In this section, I describe the many ways to execute, or call, a VBA Sub procedure:
♦ With the Run Sub/UserForm command (in the Visual Basic Editor; VBE). Or you can press the F5 shortcut key. Excel executes the procedure at the cursor position. This method doesn't work if the procedure requires one or more arguments.
♦ From Excel's Macro dialog box, which you open by choosing Tools ^ Macro ^ Macros. Or you can press the Alt+F8 shortcut key to access the Macro dialog box.
♦ By using the Ctrl key shortcut assigned to the procedure (assuming that you assigned one).
♦ By clicking a button or a shape on a worksheet. The button or shape must have the procedure assigned to it.
♦ From another procedure that you write. Sub and Function procedures can execute (or "call") other procedures.
♦ From a custom menu that you develop.
♦ When an event occurs. These events include opening the workbook, saving the workbook, closing the workbook, making a change to a cell, activating a sheet, and many other things.

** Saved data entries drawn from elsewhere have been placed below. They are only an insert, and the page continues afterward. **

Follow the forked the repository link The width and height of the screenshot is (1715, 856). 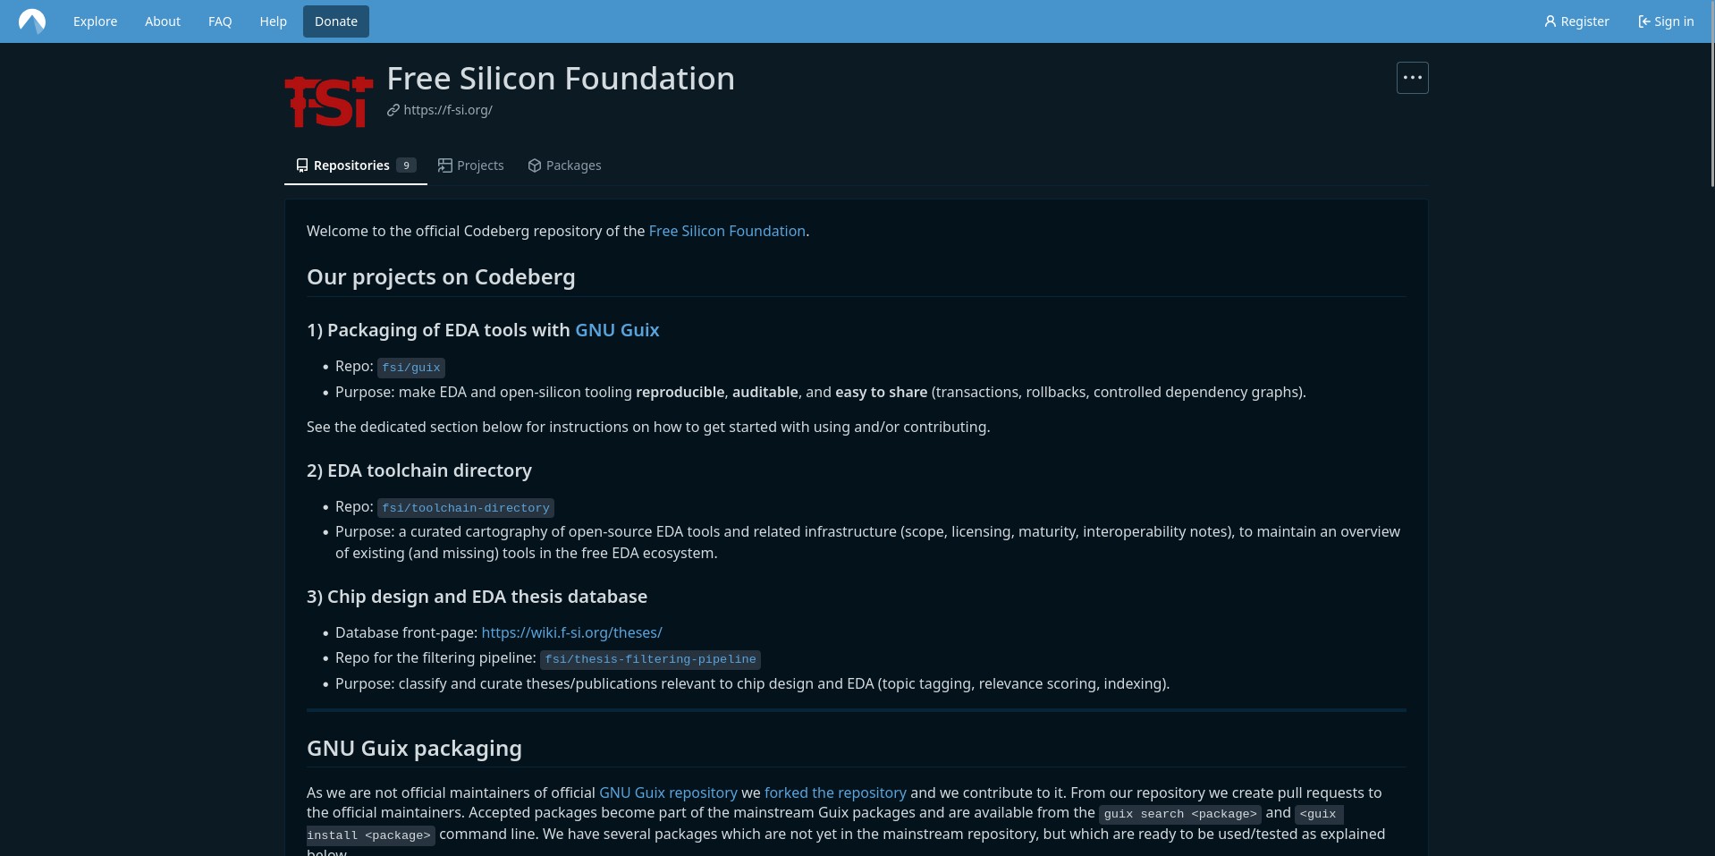pos(835,792)
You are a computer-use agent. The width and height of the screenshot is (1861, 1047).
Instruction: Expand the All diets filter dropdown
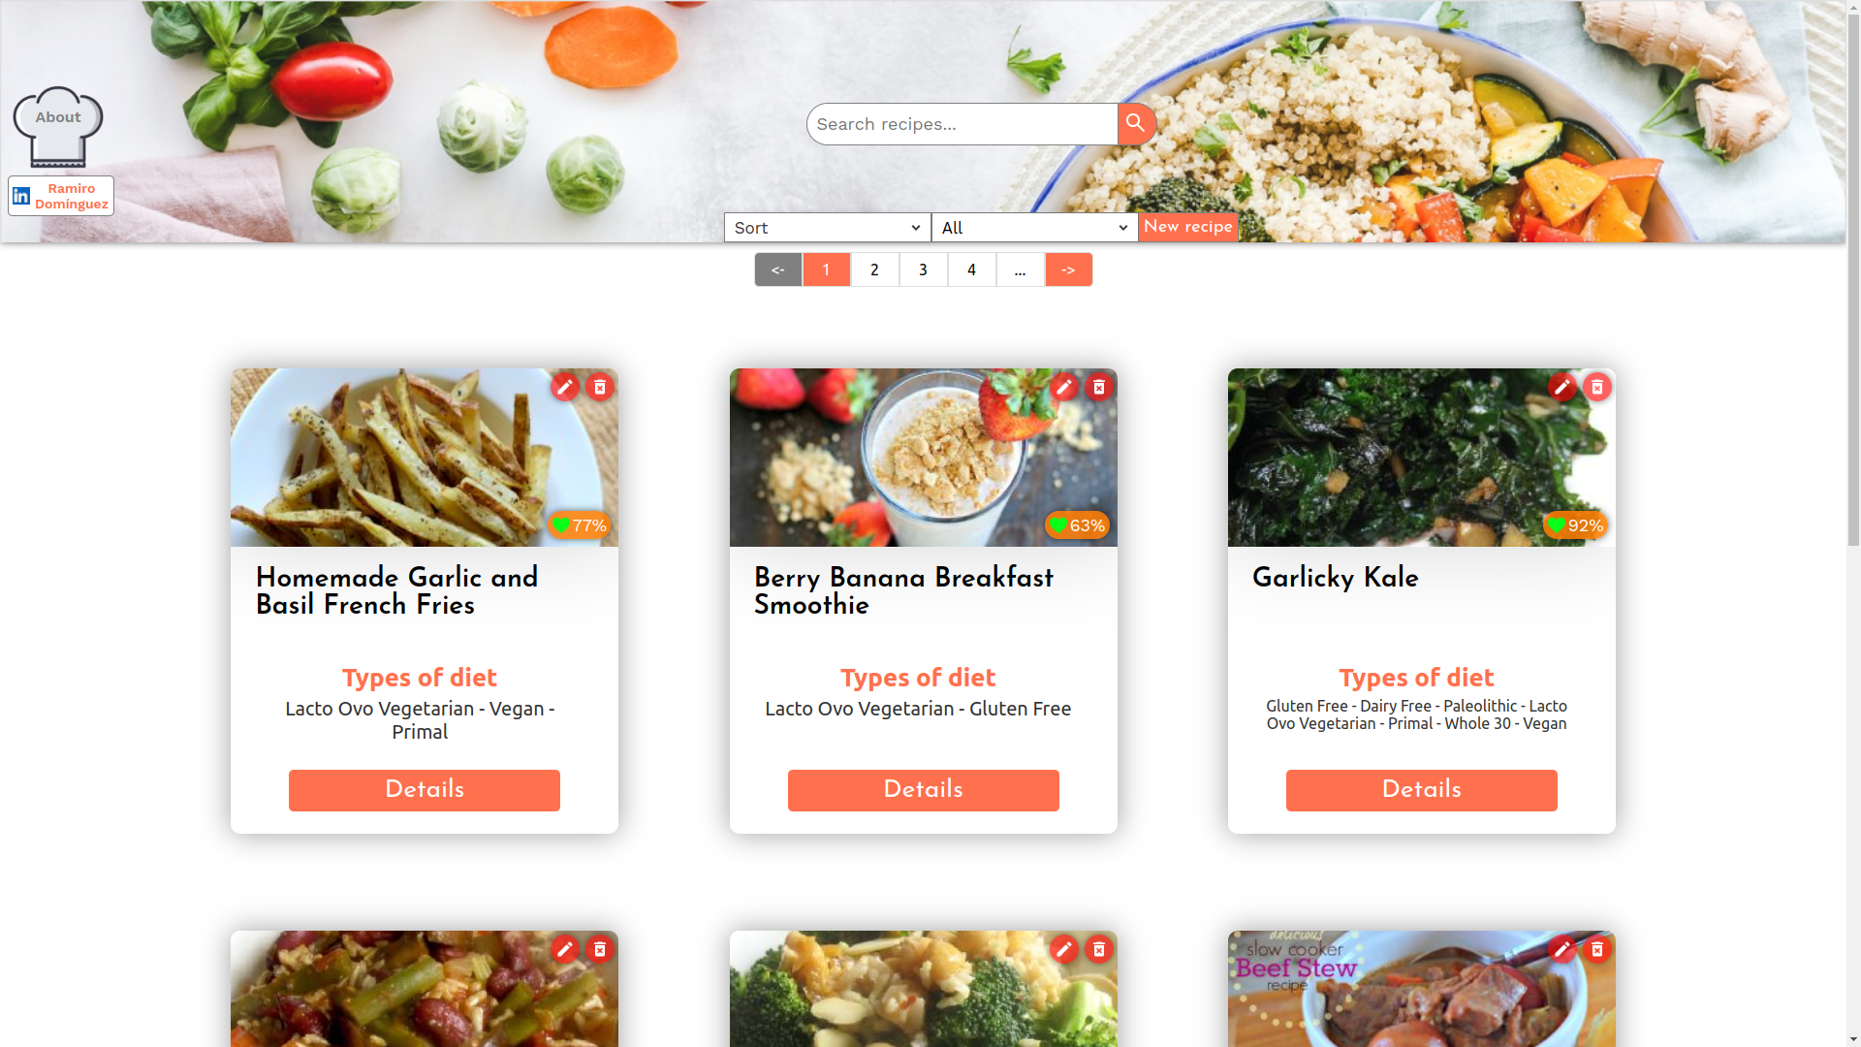(x=1034, y=228)
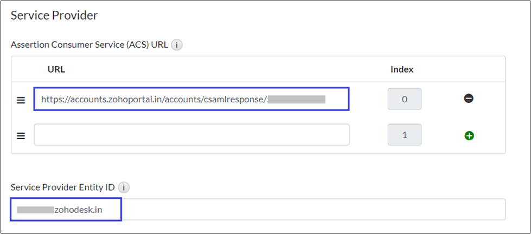
Task: Click the info icon beside Service Provider Entity ID
Action: point(124,187)
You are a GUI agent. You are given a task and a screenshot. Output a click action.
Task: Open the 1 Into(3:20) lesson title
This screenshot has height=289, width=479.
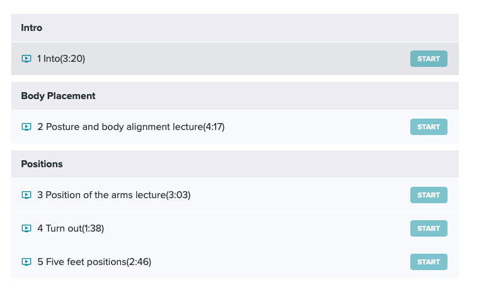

♦ From the Immediate window in the VBE. Just type the name of the procedure, including any arguments that may apply, and press Enter.
I discuss these methods of executing procedures in the following sections.
In many cases, a procedure will not work properly unless it is in the appropriate context. For example, if a procedure is designed to work with the active worksheet, it will fail if a chart sheet is active. A good procedure incorporates code that checks for the appropriate context and exits gracefully if it can't proceed.